If you have had a successful FWB situation - what have been your lessons learned?
Thanks!
Re: Friends with Benefits
I had one for a while and it was fun, but when it ended, it ended badly. I think you have to be totally honest with yourself that you have NO feelings whatsoever. Honestly if you're looking to date other people I don't think a FWB situation is for you. Mine worked well because I wasn't interested in going on dates or having an actual relationship, I just wanted to have some "fun" you know? I'd focus your energy on dating instead. But that's just my two cents. Perhaps others with more successful FWB situations will have better advice.
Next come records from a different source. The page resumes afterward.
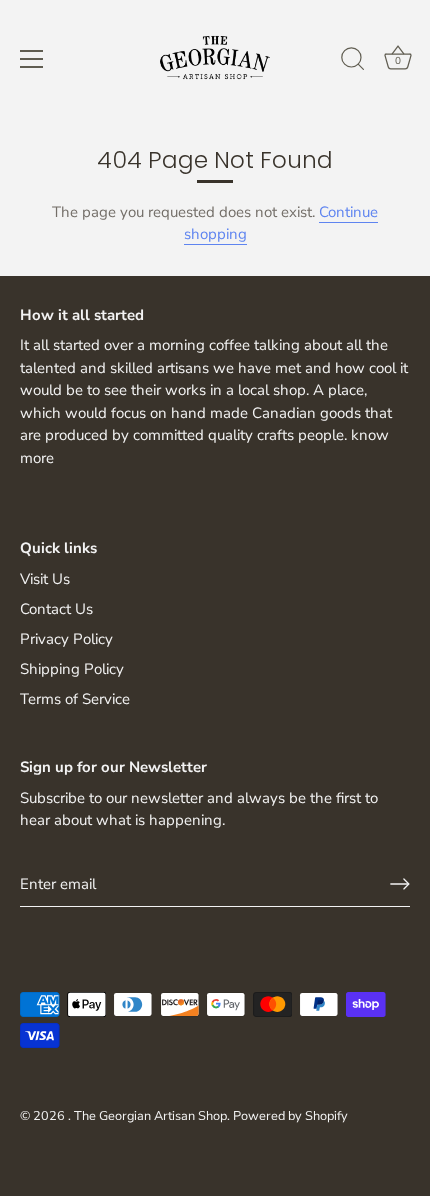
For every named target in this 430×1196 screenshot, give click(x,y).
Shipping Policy (72, 669)
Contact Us (56, 609)
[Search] (353, 62)
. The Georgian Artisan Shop (147, 1116)
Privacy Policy (66, 639)
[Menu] (32, 59)
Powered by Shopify (290, 1116)
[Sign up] (400, 884)
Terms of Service (75, 699)
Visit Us (45, 579)
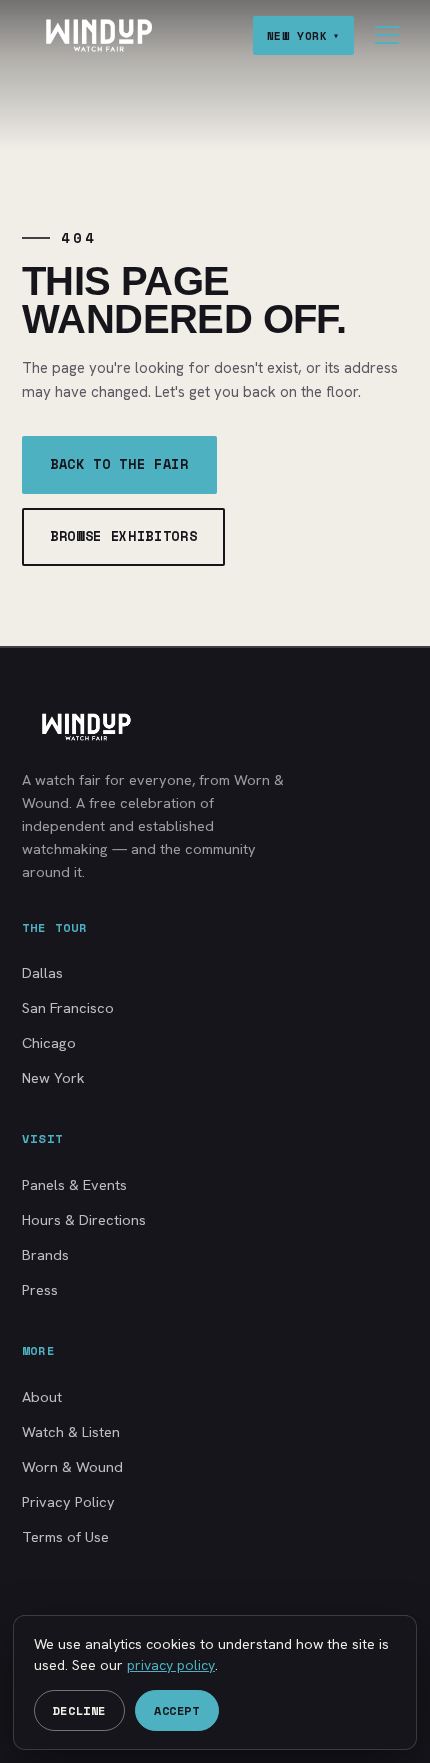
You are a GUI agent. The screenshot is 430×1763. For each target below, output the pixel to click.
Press (40, 1289)
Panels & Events (74, 1184)
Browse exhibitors (123, 536)
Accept (177, 1710)
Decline (79, 1710)
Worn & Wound (72, 1466)
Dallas (42, 972)
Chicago (49, 1042)
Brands (45, 1254)
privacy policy (171, 1665)
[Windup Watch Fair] (98, 35)
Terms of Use (65, 1536)
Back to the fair (119, 464)
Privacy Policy (68, 1501)
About (42, 1396)
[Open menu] (387, 35)
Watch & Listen (71, 1431)
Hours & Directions (84, 1219)
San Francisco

I also had a FWB and it ended extremely badly. He went nuts when I called it off. He started getting extremely controlling and even tattooed my name on his chest.
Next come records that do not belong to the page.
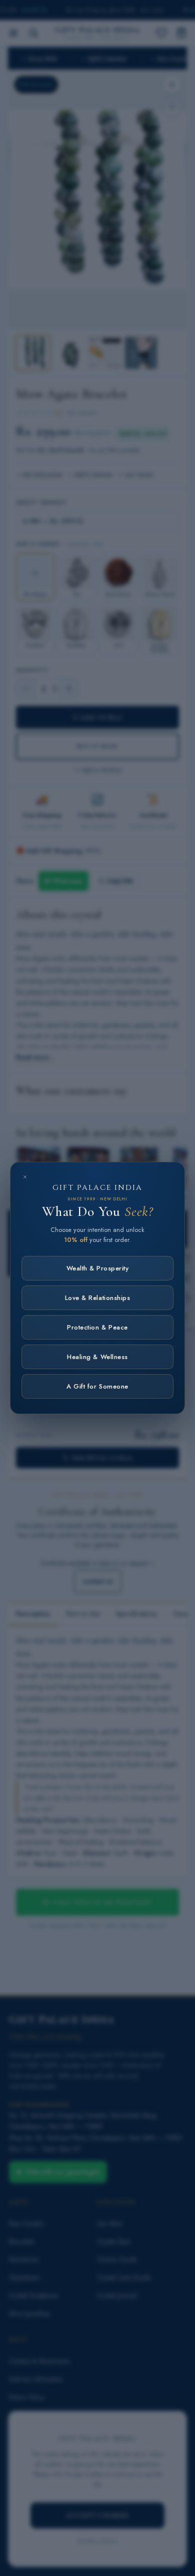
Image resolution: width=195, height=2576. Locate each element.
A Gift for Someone (97, 1386)
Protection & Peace (97, 1327)
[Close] (25, 1176)
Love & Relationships (97, 1298)
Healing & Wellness (97, 1357)
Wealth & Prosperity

I am sure it works for some people, but I will never have a FWB again. I will stick with BOB.
They see us rollin'...they be hatin'.
You have to be honest with yourself and the other person. Make rules that you're comfortable with. What do you want a FWB for? Just sex, cuddling but no dinners out, stress fuucks, fantasies, etc? Make it clear whether you'll be exclusive or not. Safety is a must for me so I'm very upfront about condoms and testing. Since the relationship is based on sex, it's important to be upfront and honest.
I have one now and we're FWB for fantasies, horny days and stress relief. We both have lives and want different things and I told him that I am not limiting myself to him (even though I'm not sleeping with anyone else) and that he should continue to look for what he wants (a gf).
We're both busy and hook up every now and then. I haven't seen him in almost a month though. I wasn't feeling it for a while and didn't call him but now that we're back in touch, I'll see him next week probably. Just today, my FWB just found me on a dating website and it would have been awkward had I not told him that I was going to be looking around.
If you can handle it emotionally it's great, but it doesn't work for a lot of people and feelings can get involved. Sex and emotions are often intertwined. Some people say they will only have an FWB with someone they wouldn't date and others say, if the person isn't good enough to date, then why would you sleep with them? It's a matter of what you're comfortable with.
It is so much harder to navigate banging someone with no emotional involvement than it is to date. Please just date people, and wait till you find someone you'd like to sleep with that you can also have an actual relationship with.
Have you ever had a long term sexual relationship with a man without developing feelings for him or him for you?
Have you ever had a man you had sex with too soon/without feeling on your end, who then became attached to you but you were not attached to him, and how well/badly did that relationship end? How much pain did he have?
Have you ever had a man that you had sex with too soon, where he never had feelings for you but you had feelings for him, and he used you just for sex despite your caring and feelings? How did that make you feel?
These are the pitfalls of FWB; not counting unintended pregnancy with someone you don't care about, or stds, or genital warts or herpes, or just missing out on a really nice man because he thought you were tied to the FWB guy. Or the guy who decided not to continue dating you because he doesn't think casual sex with people you don't care about is an attractive thing in a person.